16 novembro 2016

Para pensar...

Terminar um relacionamento (seja ele de qualquer espécie) é sempre difícil, mas acredito que terminar uma relação duradoura é ainda mais frustrante. Acho que a palavra certa é mesmo essa: frustração. Frustração por todos os planos que fizeram, pelos projetos em comum, por aquilo que poderia ter sido e não foi, frustração por ter idealizado uma coisa que não vai acontecer mais. É um assumir para o mundo que, de certa forma, falhámos. E quem é que gosta de assumir as suas falhas? Talvez seja por isso que tanta gente continua a arrastar os seus relacionamentos falidos por aí: por medo, por comodismo, por receio de ficar sozinho(a), por falta de dinheiro, pelos filhos...

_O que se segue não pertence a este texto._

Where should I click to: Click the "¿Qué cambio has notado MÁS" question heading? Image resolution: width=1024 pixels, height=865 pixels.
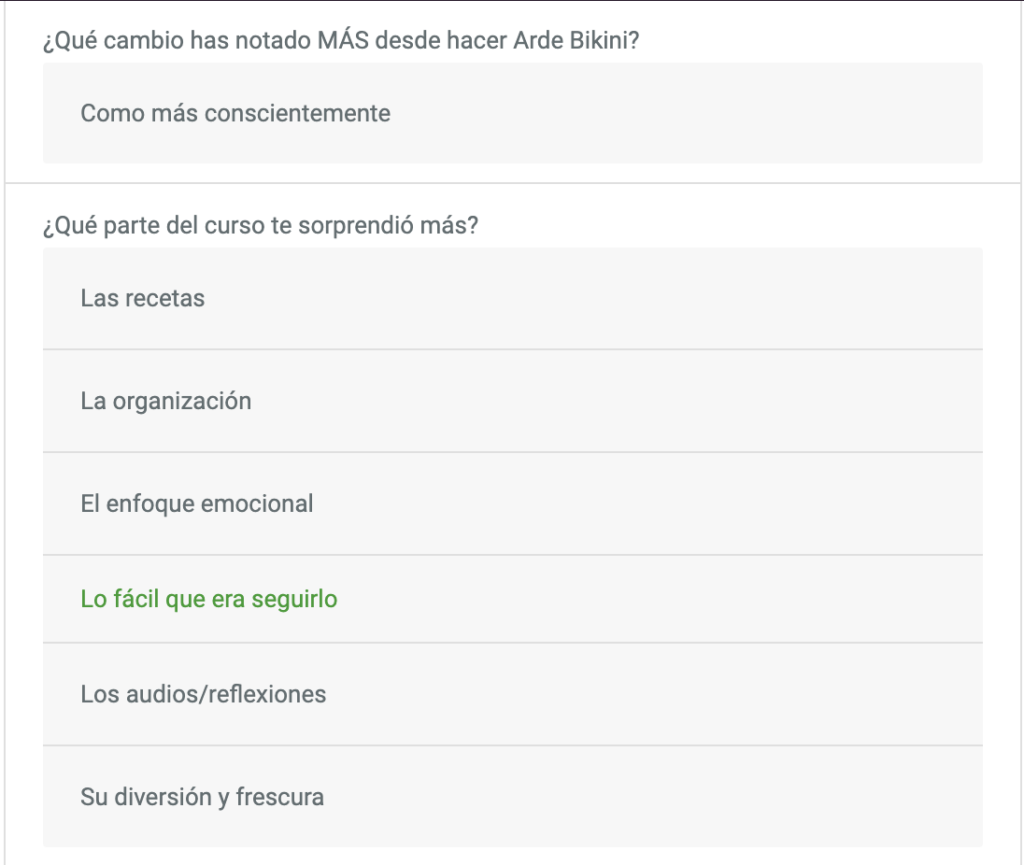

E a felicidade? Já ninguém se preocupa muito com ela, acho. As pessoas acostumaram-se a viver de um jeito 'mais ou menos': têm trabalhos 'assim-assim', têm relacionamentos 'mais ou menos', os amigos 'vão se andando', enfim, a típica vida conformada, de quem não espera grande coisa do futuro. São escolhas. Eu sei que jamais conseguiria viver uma vida pela metade, sem paixão, sem alegria, sem entusiasmo. Porque a vida merece ser vivida com plenitude, só assim faz sentido!

Por mais que seja difícil e por mais que custe uma separação, por vezes é mesmo o melhor caminho a seguir se queremos continuar fiéis a nós próprios, se queremos continuar em busca daquilo que nos enche as medidas e nos faz vibrar. Só assim a vida merece ser vivida. Por inteiro.